(Extract provided)
········
Open defecation rates in Kiribati are some of the highest in the Pacific sub-region. According to the UNICEF/WHO Joint Monitoring Programme data in 2015 just 40 per cent of the population of Kiribati has access to improved sanitation, with 36 per cent defecating in the open. In rural areas and the outer islands the rates are even higher – open defecation is practiced by nearly half of the rural population (49 per cent) and by more than 70 per cent in some outer islands. 

History of CLTS in Kiribati
CLTS was only introduced in Kiribati in 2013 by UNICEF and the Ministry of Public Works and Utilities (MPWU) through the EU-funded KIRIWATSAN 1 Project, but in a short space of time it has rapidly changed behaviour and reduced open defecation on Kiribati’s Outer Islands.30 Early efforts at adopting the approach were boosted by a visit from Kamal Kar in 2013, during which training and demonstration triggerings were held in North Tarawa. Very quickly the 13 villages on this island became ODF and on 11 May 2013 North Tarawa was declared the first ODF island; not just in Kiribati but in the entire Pacific region. Previously about 64 per cent of its 6,000 people used the beaches and mangroves for defecation.
The success of the CLTS approach in North Tarawa led the President to set the goal of an “Open Defecation-Free Kiribati by 2015”. Following the success in North Tarawa, the MPWU and UNICEF planned to roll out CLTS to all 139 villages throughout the 16 Outer Islands, and included in the KIRIWATSAN Phase 1 Project, complemented with funding from the Government of Kiribati. One year later, over 70 communities on six Outer Islands had declared themselves to be free of open defecation.
By October 2014 the number had increased to 90 villages on 10 outer islands with the involvement of a total of 30,054 people representing 84 per cent of the triggered population and 29 per cent of the total population of Kiribati. The shift from open defecation to ODF communities, has driven a large household latrine building effort. Pit latrines and pour-flush toilets with concrete slabs and pedestals are popular. Island councils even subsidized the cost of a concrete slab for pour-flush toilets as encouragement for island residents to improve sanitation and stop open defecation. Under the KIRIWATSAN Phase 1 Project, chainsaws were purchased for each island so these can be used to sustainably cut down coconut trees to make platforms and slabs. Molds are also available on islands and pedestals can be made locally, which is critical for success and sustainability of remote Outer Islands that lack even the most basic supply chain.
········
(To be done) According to the text on sanitation in Kiribati, on what date was North Tarawa declared an ODF island?

(Records)
········
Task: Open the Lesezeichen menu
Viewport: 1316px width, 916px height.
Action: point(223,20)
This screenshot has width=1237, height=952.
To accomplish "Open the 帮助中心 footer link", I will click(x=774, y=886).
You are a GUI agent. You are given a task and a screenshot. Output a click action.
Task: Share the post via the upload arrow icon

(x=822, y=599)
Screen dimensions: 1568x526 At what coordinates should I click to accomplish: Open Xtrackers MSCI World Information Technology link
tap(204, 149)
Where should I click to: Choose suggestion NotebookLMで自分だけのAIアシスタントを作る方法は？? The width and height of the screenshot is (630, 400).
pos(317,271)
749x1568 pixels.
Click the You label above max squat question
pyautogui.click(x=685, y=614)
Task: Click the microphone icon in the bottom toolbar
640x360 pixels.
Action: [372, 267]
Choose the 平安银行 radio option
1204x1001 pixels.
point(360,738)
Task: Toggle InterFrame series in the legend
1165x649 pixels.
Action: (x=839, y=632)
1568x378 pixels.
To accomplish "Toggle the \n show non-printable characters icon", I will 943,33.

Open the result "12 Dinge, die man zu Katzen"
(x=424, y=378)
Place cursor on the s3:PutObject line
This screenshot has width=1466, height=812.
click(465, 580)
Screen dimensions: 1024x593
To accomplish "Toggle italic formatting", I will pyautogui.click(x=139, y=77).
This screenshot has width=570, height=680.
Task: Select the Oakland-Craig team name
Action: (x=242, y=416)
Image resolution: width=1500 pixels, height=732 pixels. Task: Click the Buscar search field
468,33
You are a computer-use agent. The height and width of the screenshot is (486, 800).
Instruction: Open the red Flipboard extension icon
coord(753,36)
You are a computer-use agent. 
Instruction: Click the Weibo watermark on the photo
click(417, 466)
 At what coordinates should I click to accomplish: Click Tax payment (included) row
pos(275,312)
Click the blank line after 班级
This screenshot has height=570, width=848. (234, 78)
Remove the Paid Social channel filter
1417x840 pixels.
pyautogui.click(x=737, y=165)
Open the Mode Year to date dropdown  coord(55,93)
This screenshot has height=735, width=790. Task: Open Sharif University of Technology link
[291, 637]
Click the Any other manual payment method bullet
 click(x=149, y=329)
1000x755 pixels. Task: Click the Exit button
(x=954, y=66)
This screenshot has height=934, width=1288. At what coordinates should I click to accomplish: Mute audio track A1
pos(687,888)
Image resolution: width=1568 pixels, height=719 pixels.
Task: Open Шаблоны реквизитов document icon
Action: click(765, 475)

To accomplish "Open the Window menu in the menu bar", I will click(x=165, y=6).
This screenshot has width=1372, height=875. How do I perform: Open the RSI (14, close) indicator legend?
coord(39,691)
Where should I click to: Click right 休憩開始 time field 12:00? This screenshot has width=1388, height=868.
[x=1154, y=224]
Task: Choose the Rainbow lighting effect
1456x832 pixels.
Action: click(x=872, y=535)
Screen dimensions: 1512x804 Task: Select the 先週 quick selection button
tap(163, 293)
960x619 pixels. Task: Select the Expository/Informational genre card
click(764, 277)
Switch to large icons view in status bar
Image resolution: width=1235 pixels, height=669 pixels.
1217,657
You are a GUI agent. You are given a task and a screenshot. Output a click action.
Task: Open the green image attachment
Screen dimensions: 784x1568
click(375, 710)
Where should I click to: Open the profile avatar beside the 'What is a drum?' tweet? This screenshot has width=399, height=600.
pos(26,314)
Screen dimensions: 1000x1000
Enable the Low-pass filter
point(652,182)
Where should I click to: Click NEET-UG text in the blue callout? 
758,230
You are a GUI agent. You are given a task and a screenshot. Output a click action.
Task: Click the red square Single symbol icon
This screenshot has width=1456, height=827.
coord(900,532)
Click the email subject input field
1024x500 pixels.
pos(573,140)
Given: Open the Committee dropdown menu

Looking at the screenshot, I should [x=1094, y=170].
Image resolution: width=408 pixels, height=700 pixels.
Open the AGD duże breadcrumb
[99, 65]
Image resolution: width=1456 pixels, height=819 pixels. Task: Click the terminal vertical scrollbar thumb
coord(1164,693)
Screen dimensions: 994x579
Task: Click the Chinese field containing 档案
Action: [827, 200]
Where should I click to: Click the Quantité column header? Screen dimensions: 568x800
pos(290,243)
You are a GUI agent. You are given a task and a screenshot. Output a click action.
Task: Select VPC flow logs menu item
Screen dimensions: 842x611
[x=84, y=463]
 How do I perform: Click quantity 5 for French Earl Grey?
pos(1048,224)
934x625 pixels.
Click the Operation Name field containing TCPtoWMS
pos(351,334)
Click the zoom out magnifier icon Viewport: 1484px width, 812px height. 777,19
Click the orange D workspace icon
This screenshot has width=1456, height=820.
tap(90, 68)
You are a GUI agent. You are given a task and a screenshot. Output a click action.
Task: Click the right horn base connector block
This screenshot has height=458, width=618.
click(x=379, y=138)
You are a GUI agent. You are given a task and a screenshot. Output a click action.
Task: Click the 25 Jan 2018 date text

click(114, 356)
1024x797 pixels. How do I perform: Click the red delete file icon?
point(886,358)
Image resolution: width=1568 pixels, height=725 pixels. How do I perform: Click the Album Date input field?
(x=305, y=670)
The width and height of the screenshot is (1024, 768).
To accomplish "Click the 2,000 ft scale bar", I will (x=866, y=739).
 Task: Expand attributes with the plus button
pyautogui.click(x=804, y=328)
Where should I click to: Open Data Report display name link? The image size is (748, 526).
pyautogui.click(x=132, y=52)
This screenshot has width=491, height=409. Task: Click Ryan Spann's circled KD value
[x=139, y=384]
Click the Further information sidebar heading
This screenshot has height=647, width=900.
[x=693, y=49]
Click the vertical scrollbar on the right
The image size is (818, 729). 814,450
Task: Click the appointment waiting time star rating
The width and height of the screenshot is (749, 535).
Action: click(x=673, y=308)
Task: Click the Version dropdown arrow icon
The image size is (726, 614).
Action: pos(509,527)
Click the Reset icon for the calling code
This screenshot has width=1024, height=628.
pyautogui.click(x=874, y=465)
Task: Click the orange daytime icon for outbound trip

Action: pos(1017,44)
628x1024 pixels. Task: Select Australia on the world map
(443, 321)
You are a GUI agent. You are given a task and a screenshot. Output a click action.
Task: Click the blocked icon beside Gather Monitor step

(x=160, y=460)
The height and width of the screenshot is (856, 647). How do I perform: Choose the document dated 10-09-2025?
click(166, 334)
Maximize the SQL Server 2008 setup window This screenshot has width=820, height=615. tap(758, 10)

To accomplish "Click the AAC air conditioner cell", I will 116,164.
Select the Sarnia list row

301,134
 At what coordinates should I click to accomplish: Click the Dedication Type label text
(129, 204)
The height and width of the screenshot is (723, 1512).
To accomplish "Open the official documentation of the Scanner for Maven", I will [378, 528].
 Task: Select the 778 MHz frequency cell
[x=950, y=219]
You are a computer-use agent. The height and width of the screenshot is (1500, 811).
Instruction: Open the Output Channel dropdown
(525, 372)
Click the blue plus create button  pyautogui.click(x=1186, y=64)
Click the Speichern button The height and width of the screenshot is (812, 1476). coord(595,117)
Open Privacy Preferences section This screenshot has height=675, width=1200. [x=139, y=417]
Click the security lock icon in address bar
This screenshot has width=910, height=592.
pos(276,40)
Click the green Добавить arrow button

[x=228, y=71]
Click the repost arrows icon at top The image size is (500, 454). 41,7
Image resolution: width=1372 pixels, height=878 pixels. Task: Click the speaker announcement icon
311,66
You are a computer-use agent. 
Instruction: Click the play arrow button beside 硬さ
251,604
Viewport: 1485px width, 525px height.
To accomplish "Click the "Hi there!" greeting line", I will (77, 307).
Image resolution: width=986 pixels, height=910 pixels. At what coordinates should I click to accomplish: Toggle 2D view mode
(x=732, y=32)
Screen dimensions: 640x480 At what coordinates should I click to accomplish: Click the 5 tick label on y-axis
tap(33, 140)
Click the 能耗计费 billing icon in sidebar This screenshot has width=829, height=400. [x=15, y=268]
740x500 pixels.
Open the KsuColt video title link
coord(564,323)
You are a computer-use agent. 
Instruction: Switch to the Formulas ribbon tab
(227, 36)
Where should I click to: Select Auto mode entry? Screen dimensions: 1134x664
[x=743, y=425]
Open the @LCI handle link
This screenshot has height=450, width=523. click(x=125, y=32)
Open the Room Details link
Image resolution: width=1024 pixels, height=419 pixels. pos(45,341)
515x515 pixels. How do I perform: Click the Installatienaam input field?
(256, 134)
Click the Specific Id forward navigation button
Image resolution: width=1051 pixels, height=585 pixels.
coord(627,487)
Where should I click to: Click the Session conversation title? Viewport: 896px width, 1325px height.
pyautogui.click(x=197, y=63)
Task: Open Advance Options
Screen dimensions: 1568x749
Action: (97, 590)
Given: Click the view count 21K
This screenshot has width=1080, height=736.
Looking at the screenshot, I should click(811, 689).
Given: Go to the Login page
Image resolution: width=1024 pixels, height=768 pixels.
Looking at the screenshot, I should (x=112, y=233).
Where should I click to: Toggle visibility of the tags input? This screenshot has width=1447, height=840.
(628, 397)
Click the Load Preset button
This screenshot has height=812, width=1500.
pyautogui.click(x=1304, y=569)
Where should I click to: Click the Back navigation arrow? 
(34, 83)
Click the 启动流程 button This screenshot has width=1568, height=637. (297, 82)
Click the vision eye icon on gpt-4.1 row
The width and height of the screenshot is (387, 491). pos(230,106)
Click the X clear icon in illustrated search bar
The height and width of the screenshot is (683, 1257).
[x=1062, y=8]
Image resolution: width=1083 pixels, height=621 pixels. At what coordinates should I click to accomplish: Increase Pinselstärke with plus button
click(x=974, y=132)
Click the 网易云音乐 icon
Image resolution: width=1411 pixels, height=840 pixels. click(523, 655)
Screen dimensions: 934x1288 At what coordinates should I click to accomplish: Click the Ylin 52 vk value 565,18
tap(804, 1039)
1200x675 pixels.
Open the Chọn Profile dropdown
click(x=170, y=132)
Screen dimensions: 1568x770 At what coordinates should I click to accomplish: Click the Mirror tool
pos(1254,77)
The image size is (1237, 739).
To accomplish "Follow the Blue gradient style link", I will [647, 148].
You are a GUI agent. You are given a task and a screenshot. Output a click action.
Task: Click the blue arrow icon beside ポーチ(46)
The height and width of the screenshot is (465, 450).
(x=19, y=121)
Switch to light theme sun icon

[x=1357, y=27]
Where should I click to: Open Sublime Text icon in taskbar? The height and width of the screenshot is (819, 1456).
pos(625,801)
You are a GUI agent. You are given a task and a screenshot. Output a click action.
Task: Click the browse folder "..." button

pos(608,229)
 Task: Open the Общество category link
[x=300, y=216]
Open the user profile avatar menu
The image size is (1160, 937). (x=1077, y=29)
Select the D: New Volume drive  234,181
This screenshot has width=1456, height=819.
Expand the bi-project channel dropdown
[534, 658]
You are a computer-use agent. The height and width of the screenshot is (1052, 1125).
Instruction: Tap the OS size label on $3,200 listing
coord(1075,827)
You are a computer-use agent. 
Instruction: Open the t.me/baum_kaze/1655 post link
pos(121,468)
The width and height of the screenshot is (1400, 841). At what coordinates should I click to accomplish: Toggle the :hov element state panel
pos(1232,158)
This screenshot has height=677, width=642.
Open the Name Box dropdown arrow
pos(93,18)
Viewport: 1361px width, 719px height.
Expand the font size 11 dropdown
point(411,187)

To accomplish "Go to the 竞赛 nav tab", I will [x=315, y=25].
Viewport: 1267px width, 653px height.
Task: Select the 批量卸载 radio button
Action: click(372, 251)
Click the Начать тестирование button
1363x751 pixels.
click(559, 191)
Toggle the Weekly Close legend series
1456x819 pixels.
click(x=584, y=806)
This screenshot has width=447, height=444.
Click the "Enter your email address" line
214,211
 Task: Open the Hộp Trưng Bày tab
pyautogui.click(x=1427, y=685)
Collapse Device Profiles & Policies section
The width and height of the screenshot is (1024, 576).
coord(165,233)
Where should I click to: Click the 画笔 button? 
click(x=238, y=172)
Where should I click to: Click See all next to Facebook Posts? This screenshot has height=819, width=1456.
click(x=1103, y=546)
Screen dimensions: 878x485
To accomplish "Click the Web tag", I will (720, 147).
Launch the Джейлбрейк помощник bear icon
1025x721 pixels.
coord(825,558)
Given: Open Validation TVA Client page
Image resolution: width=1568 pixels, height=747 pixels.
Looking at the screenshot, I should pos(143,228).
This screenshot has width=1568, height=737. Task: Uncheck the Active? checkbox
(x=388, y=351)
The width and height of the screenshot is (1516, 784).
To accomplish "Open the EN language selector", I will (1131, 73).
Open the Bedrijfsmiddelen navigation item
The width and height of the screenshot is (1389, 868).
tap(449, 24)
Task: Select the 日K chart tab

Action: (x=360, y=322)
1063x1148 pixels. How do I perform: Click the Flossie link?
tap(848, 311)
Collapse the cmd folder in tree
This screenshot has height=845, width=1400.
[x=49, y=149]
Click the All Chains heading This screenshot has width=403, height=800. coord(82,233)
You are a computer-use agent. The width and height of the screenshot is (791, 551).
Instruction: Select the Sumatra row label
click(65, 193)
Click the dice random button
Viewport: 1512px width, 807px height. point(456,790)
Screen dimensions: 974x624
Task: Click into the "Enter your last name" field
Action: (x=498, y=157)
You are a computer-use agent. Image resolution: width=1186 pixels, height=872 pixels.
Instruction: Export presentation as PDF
········
(Full answer) 11 May 2013